Conclusions
The aim of this project was to identify and annotate all selenoprotein genes, their Cys homologues and the genes coding for the machinery required for their synthesis in Paroedura picta’s genome. After performing and discussing all the bioinformatic analysis from a total of 43 proteins this is the final characterization that was obtained:
- Sel15, SelH, SelT, GPx1, GPx2, DI1, DI3, Rdx, SelT, SelM, SelO, TR1, TR2, TR3, SelI, SelP, SelU1 (a Cys-containing homologue in Homo sapiens), SelR1 and SPS2 are all the selenoproteins we have found and annotated in Paroedura picta.
- SelN, GPx3_GPx4_GPx5_GPx6_GPx7_GPx8 (which are only two genes in P. picta), SelW2, MsrA, SelU2 and SelR2_SelR3 (separated genes in Homo sapiens) are all cysteine-containing genes found in P. picta which are homologous to selenoproteins in other species.
- SelW1, DI2 are proteins which appear to be homologous to the corresponding selenoproteins in Homo sapiens, but do not align the Sec with a Cys and rather align Sec with other amino acids.
- SPS1, PSTK, SecS, SBP2, SECp43, eEFSec are the genes coding for selenoprotein synthesis machinery, which are conserved between humans and Paroedura picta.
- SelV, SelK, SelS, SelU3 could not be predicted in our analysis, therefore we consider they do not exist in Paroedura picta.
Taking into account the 43 reference sequences from the human genome that belonged to the selenoprotein-related gene family, we conclude that a majority of selenoproteins are conserved between humans and P. picta, as well as all the machinery-related genes. Four of them could not be predicted under our criteria and others display duplication/deletion events throughout the evolution of Homo sapiens and Paroedura picta.

*Extracted records*
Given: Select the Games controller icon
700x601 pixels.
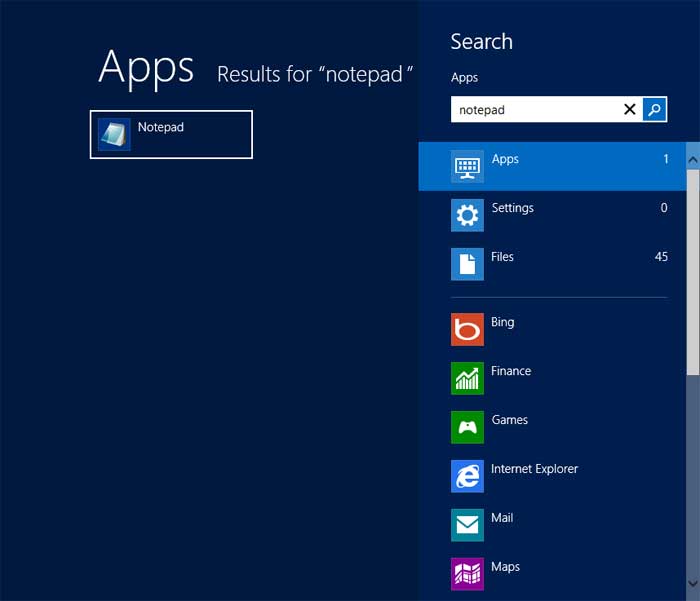Looking at the screenshot, I should click(x=467, y=427).
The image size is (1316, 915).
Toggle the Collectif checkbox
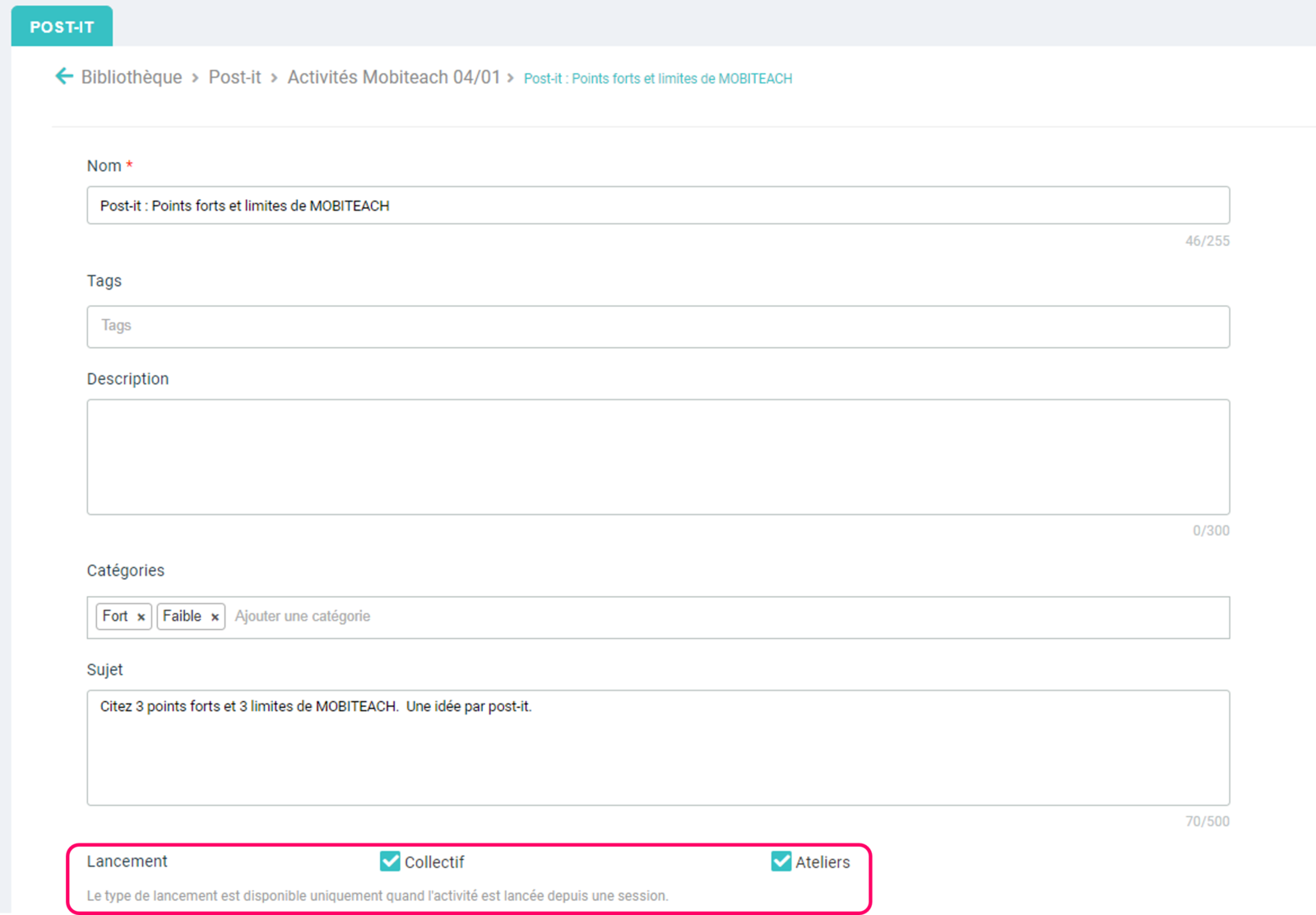390,861
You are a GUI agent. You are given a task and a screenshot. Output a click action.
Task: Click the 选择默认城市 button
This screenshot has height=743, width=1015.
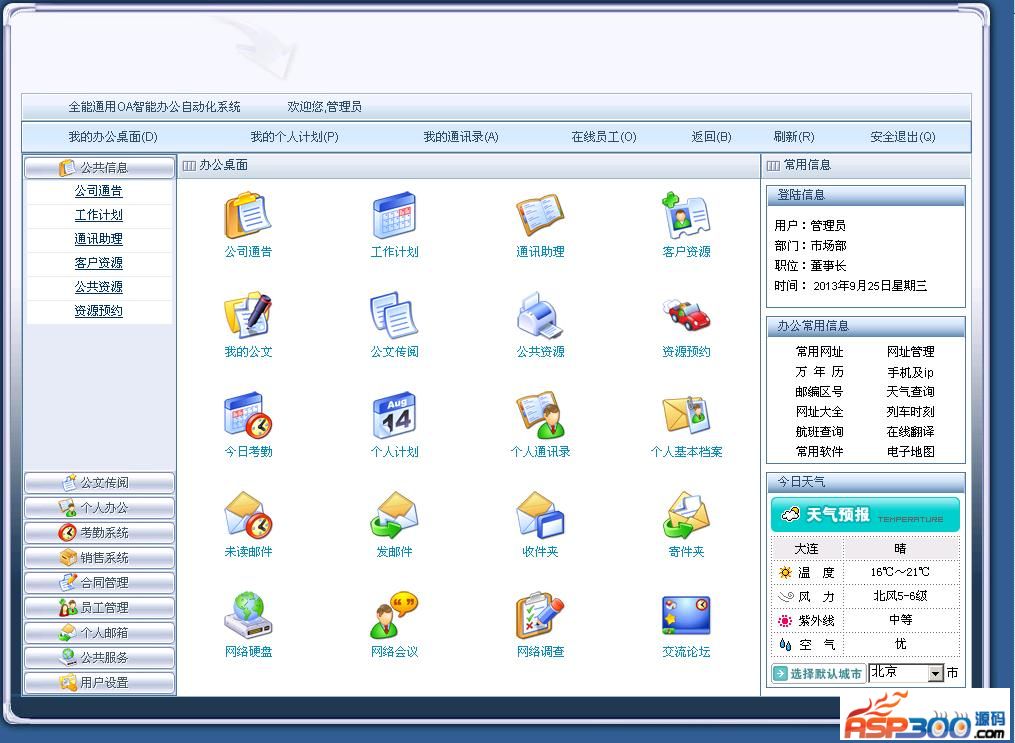pos(819,673)
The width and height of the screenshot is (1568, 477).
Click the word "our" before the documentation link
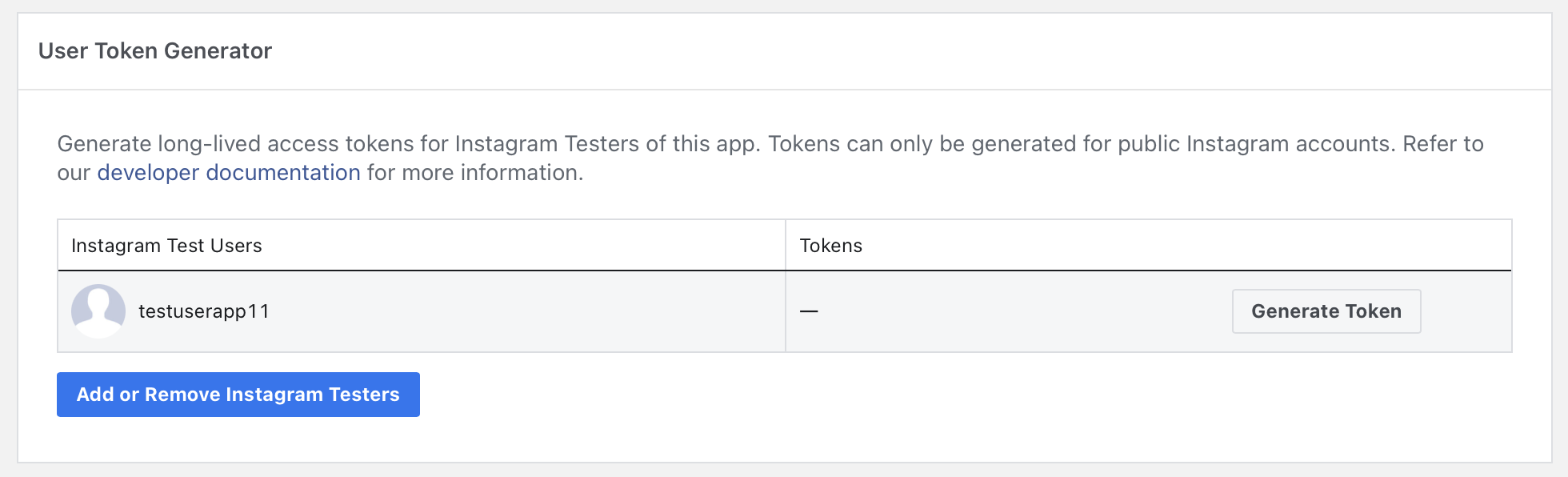(74, 173)
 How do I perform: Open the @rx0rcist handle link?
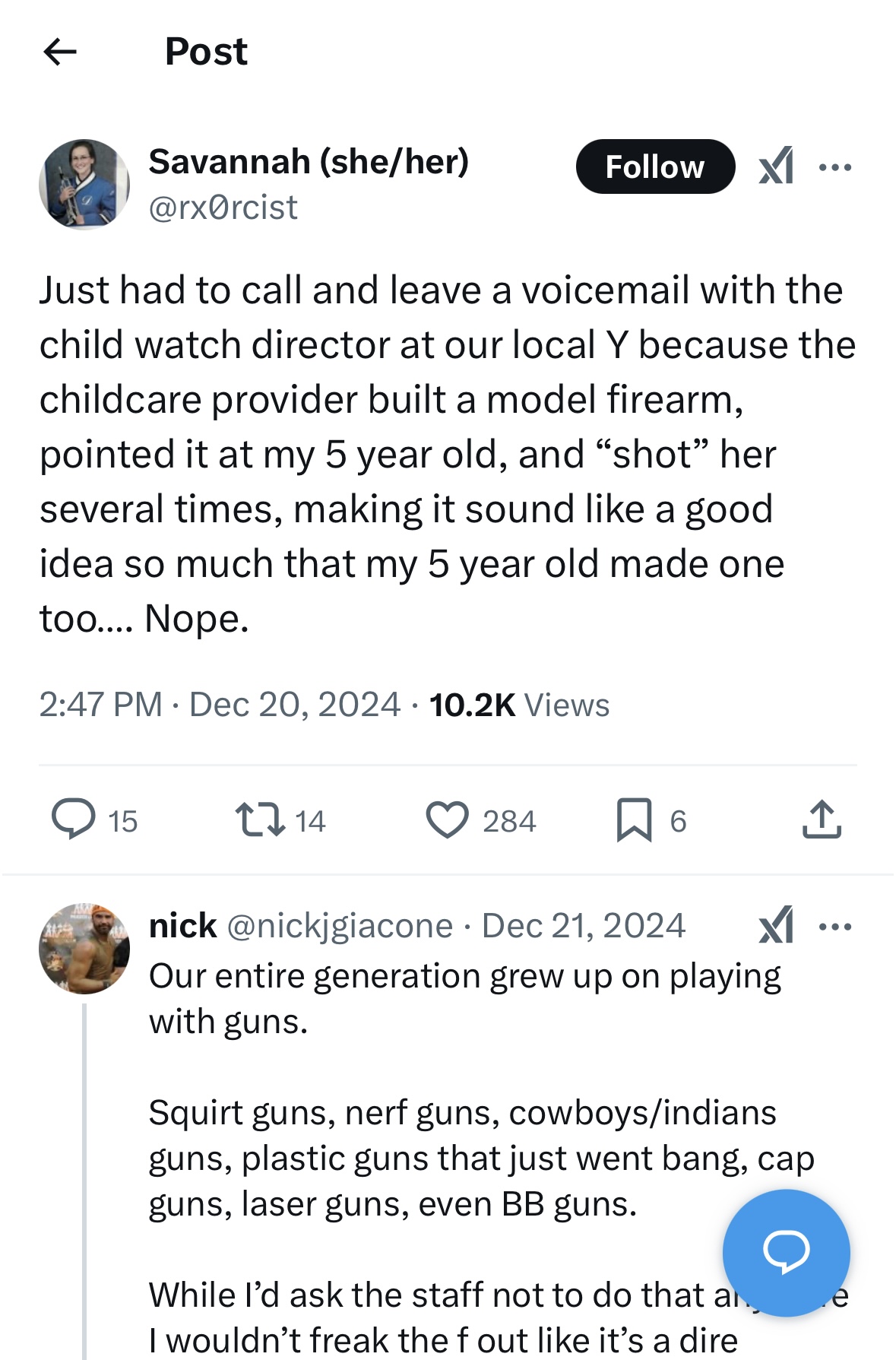pyautogui.click(x=223, y=208)
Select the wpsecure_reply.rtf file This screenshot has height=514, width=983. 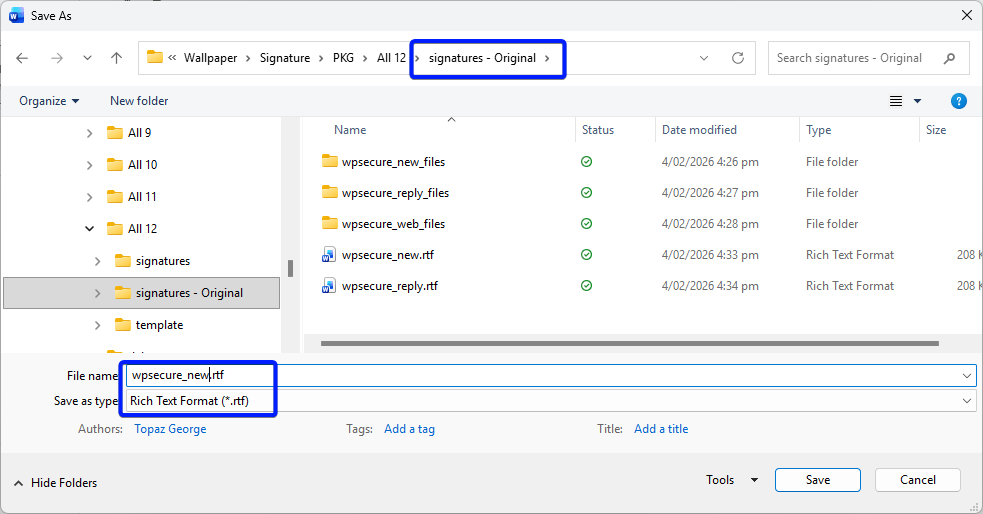(x=389, y=286)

*Required actions*
1 - Reproduce word for word the stretch of the Paroedura picta selenoprotein conclusions from "- SelN, GPx3_GPx4_GPx5_GPx6_GPx7_GPx8" through "other amino acids.".
2 - Continue the Paroedura picta selenoprotein conclusions from their last sentence.

*Answers for this exercise*
1 -
- SelN, GPx3_GPx4_GPx5_GPx6_GPx7_GPx8 (which are only two genes in P. picta), SelW2, MsrA, SelU2 and SelR2_SelR3 (separated genes in Homo sapiens) are all cysteine-containing genes found in P. picta which are homologous to selenoproteins in other species.
- SelW1, DI2 are proteins which appear to be homologous to the corresponding selenoproteins in Homo sapiens, but do not align the Sec with a Cys and rather align Sec with other amino acids.

2 -
To reach these conclusions, an automated program was used to predict and obtain the information on the genome localization of each of these genes, if they existed, in Paroedura picta; using the selenoproteome of Homo sapiens as a reference. Nevertheless, some aspects, such as a mismatching in methionine as the first amino acid of our predicted proteins in P. picta, could be an indication that some of our predicted genes may not be complete or may not become expressed due to a lack of a translation initiation codon.
We consider it would be worth to conduct further studies to analyze those uncertainties, as well as to further analyze the selenoproteins which could not be found in Paroedura picta, since it is possible that our criteria was too strict for us to be able to predict existing selenoproteins. Furthermore, using another more closely-related species to P. picta for our analysis could have been helpful to overcome these uncertainties, and therefore we consider that further studies in this direction could be performed to compare its results with ours.
To sum up, we have been able to provide for the first time the annotation of Paroedura picta’s selenoproteome and contribute to the knowledge of the scientific community.